● **Exercise directions**:
Please copy out, word for word, the lines of the records from the one that contains "Image resolution: width=932" through the one that contains "click(x=226, y=382)", including both of those lines.

Element lookup records:
↓
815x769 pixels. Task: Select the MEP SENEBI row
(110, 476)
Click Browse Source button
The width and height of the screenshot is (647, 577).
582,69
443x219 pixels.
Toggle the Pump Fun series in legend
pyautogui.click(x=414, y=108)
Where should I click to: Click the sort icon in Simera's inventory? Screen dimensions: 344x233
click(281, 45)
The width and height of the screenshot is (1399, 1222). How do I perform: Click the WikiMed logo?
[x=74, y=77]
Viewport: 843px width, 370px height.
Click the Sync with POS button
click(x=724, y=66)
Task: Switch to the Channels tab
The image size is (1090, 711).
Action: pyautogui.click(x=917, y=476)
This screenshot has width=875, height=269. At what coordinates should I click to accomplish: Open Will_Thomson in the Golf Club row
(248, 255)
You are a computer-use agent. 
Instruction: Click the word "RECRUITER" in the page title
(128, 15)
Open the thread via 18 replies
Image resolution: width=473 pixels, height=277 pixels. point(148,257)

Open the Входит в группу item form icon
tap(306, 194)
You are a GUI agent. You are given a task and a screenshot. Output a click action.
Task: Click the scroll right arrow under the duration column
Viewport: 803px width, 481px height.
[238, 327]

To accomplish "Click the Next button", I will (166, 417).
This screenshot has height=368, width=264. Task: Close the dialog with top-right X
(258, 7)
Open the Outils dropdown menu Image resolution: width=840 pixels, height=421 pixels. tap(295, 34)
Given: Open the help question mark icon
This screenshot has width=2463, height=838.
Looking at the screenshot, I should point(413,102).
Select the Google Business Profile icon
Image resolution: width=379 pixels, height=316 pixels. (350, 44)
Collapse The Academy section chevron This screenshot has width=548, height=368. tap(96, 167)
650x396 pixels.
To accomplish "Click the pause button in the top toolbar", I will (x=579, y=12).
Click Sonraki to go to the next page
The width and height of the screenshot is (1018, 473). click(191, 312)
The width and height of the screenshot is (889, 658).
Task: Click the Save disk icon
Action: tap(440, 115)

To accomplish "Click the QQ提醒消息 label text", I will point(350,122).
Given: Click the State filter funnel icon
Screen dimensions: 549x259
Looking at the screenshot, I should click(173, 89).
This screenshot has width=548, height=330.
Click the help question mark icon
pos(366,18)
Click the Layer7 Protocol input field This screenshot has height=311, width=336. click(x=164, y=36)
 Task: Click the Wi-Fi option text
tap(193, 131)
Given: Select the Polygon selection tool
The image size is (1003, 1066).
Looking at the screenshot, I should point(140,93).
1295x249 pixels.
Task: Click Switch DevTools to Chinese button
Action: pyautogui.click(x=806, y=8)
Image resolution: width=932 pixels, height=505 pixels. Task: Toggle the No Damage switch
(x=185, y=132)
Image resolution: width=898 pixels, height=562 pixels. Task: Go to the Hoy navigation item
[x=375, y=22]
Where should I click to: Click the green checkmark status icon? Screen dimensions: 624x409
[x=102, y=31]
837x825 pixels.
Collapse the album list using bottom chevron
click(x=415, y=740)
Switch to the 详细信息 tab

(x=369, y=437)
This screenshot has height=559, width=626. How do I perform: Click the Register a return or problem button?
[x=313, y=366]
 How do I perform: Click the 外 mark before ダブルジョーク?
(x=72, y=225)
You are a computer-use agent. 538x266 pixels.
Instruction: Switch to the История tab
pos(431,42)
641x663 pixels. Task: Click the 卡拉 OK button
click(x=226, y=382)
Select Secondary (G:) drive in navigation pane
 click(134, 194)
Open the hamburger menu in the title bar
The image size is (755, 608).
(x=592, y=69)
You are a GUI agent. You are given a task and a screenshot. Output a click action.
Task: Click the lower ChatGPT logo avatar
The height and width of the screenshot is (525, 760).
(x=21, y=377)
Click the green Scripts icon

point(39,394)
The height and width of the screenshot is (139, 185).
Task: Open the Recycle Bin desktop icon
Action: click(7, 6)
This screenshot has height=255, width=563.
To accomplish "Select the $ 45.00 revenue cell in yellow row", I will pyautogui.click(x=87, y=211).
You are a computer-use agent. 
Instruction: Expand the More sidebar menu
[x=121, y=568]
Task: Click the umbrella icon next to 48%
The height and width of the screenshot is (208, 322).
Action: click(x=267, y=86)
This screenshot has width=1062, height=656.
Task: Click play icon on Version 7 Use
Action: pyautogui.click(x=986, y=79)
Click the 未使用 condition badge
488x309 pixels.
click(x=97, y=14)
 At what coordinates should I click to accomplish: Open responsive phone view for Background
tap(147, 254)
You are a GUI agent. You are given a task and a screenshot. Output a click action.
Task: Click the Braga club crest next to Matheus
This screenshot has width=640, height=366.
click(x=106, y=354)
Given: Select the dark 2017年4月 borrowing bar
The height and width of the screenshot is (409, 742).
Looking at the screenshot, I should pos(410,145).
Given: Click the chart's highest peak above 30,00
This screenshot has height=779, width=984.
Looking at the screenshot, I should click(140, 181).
↑
● **Answer below**:
Image resolution: width=932 pixels, height=505 pixels. Task: Toggle the No Damage switch
(x=185, y=132)
Image resolution: width=898 pixels, height=562 pixels. Task: Go to the Hoy navigation item
[x=375, y=22]
Where should I click to: Click the green checkmark status icon? Screen dimensions: 624x409
[x=102, y=31]
837x825 pixels.
Collapse the album list using bottom chevron
click(x=415, y=740)
Switch to the 详细信息 tab

(x=369, y=437)
This screenshot has height=559, width=626. How do I perform: Click the Register a return or problem button?
[x=313, y=366]
 How do I perform: Click the 外 mark before ダブルジョーク?
(x=72, y=225)
You are a computer-use agent. 538x266 pixels.
Instruction: Switch to the История tab
pos(431,42)
641x663 pixels. Task: Click the 卡拉 OK button
click(x=226, y=382)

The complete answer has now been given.